*** Opening DATA UNDER STUDY ***
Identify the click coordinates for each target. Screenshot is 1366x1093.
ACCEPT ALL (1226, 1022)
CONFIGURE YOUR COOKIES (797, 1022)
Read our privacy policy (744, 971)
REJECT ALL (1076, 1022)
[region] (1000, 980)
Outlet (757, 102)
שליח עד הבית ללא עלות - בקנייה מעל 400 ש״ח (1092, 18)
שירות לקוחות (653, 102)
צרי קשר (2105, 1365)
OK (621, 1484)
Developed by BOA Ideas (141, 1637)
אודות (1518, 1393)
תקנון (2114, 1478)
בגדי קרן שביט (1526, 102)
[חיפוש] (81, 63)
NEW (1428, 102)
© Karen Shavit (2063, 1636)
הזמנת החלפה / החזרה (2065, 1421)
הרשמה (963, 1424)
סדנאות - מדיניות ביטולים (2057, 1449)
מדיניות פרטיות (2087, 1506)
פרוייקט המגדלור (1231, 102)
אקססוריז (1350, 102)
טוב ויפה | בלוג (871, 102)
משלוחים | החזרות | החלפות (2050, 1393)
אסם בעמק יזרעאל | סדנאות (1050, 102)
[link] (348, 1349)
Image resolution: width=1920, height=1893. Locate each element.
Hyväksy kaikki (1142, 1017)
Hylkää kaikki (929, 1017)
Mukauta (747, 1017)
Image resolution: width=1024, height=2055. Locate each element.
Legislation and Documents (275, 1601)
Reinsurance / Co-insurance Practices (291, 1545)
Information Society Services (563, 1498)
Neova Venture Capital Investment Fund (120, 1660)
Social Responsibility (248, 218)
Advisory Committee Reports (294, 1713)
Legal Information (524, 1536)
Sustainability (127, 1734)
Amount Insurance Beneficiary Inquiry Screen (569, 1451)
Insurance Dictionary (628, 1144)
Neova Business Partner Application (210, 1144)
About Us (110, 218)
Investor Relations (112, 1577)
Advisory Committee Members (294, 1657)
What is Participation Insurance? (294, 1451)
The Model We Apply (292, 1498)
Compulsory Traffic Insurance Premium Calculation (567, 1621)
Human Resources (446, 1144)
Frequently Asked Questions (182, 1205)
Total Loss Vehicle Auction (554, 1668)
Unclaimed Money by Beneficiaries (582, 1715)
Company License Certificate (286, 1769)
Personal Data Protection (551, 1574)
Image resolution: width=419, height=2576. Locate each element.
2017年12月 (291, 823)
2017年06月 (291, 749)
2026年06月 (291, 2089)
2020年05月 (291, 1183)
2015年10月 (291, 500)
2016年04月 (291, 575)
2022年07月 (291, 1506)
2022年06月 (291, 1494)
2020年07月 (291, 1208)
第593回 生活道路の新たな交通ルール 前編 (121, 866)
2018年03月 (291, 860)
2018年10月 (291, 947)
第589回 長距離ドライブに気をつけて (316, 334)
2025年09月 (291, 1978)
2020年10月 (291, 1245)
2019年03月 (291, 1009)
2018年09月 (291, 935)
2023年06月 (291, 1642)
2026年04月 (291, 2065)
*** Closing DATA UNDER STUDY ***
| TASK GOAL |
Which lines in the records above contain the string "width"? Copy each one.

| WORKED SOLUTION |
Image resolution: width=1920, height=1893. Locate each element.
Image resolution: width=1024, height=2055. Locate each element.
Image resolution: width=419, height=2576. Locate each element.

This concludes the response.